ACÓRDÃO N.º 329/2020
Processo n.º 1147/18
3.ª Secção
Relator: Conselheira Maria José Rangel de Mesquita
Acordam na 3.ª Secção do Tribunal Constitucional
I – Relatório
1. Nos presentes autos, vindos do Centro de Arbitragem Administrativa (CAAD), em que é recorrente a Autoridade Tributária e Aduaneira e recorrida A., Lda., a primeira interpôs recurso para o Tribunal Constitucional, com fundamento no artigo 70.º, n.º 1, alínea a), da Lei n.º 28/82, de 15 de novembro, na sua atual versão (Lei do Tribunal Constitucional, adiante designada «LTC»), da decisão daquele Tribunal de 19 de novembro de 2018 (de fls. 3 a 20), na parte em que se decidiu que «o segmento da regra que se extrai do art. 93º, nº 5, do CIEC [Código dos Impostos Especiais de Consumo], no sentido de impor ao proprietário ou o responsável legal pela exploração dos postos autorizados para a venda ao público o pagamento de imposto resultante da diferença entre o nível de tributação aplicável ao gasóleo rodoviário e a taxa aplicável ao gasóleo colorido e marcado por omissão da violação de registo no sistema eletrónico de controlo ou de faturação em nome do titular de cartão, independentemente das vendas terem sido efetuadas a pessoas com direito ao benefício fiscal e mesmo que feitas a estas, é inconstitucional por violação do princípio da tipicidade dos tipos sancionatórios inerente ao princípio do Estado de Direito democrático, do princípio ne bis in idem e, ainda, do princípio da proibição do excesso» e consequentemente recusou a aplicação da norma (cf. fls. 17-verso e 18).

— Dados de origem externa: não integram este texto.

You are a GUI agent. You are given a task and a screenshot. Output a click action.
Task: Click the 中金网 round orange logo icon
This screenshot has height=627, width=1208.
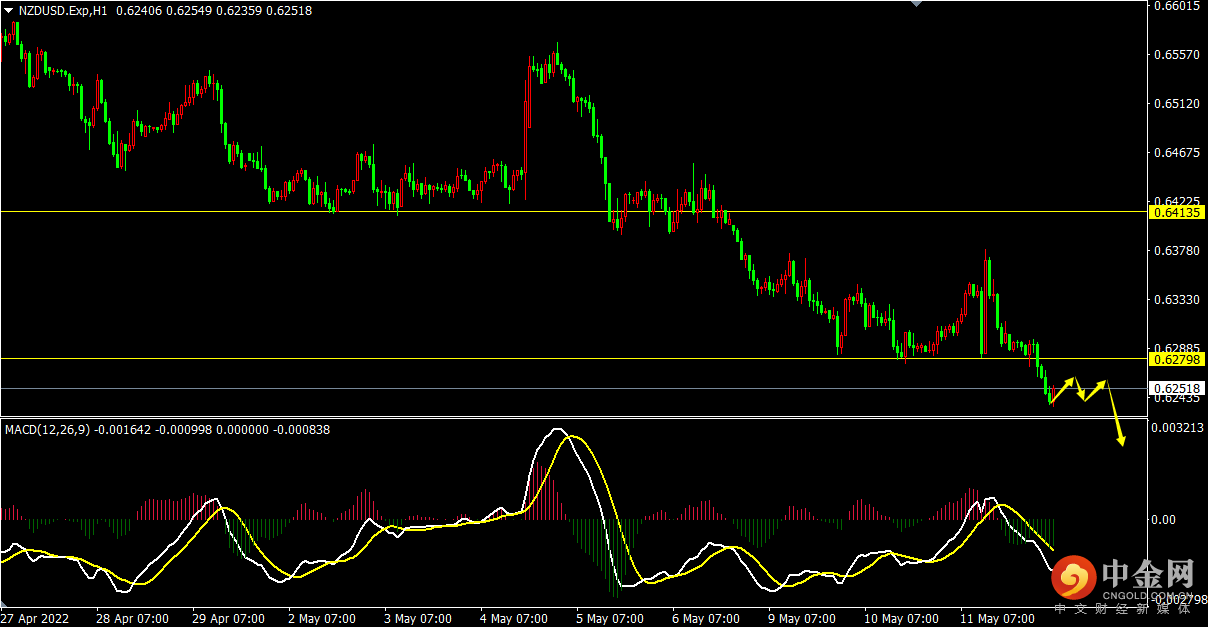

2. O requerimento de interposição de recurso tem o seguinte teor (cf. fls. 23-24):
«A Diretora-Geral da Autoridade Tributária e Aduaneira, notificada do douto acórdão arbitral, por e-mail datado de 19/11/2018, proferido no processo que correu termos no Centro de Arbitragem Administrativa sob o nº 58/2018-T, o qual julgou parcialmente procedente o pedido de pronúncia arbitral apresentado por A., Lda, NIPC ……, não se conformando, estando em tempo e tendo legitimidade, vem dele interpor
RECURSO PARA O TRIBUNAL CONSTITUCIONAL
ao abrigo do artigo 280.º, n.º 1, alínea a) da Constituição da República Portuguesa (CRP), dos artigos 70.º, n.º 1, alínea a), 72º, nº 1, alínea b), 75º, 75.º-A e 76.º, n.º 1 da Lei n.º 28/82, de 15.11 (LTC) e do artigo 25.º, n.º 1 do Decreto-Lei n.º 10/2011, de 21.01 (RJAT), o que faz nos termos e com os fundamentos seguintes:
1. Previamente cumpre referir que o presente recurso é apresentado junto do tribunal recorrido, porquanto, não obstante o disposto no artigo 25.º, n.º 4 do RJAT, determina-se no artigo 76.º, n.º 1 da LTC (lei de valor reforçado nos termos do artigo 212.º, n.º 3 da CRP) que o recurso para o Tribunal Constitucional deve ser interposto perante o tribunal que tiver proferido a decisão recorrida, cabendo a este apreciar a admissão do mesmo (cf. diversos acórdãos do Tribunal Constitucional, vg, n.ºs 42/2014, nº 262/2015 e nº 112/2016).
2. Posto isto, visa-se através do presente recurso, interposto nos termos da alínea a) do n.º 1 do artigo 70.º da LTC, a fiscalização concreta da constitucionalidade da norma contida no nº 3 do artigo 95.º do Código dos Impostos Especiais sobre o Consumo (CIEC).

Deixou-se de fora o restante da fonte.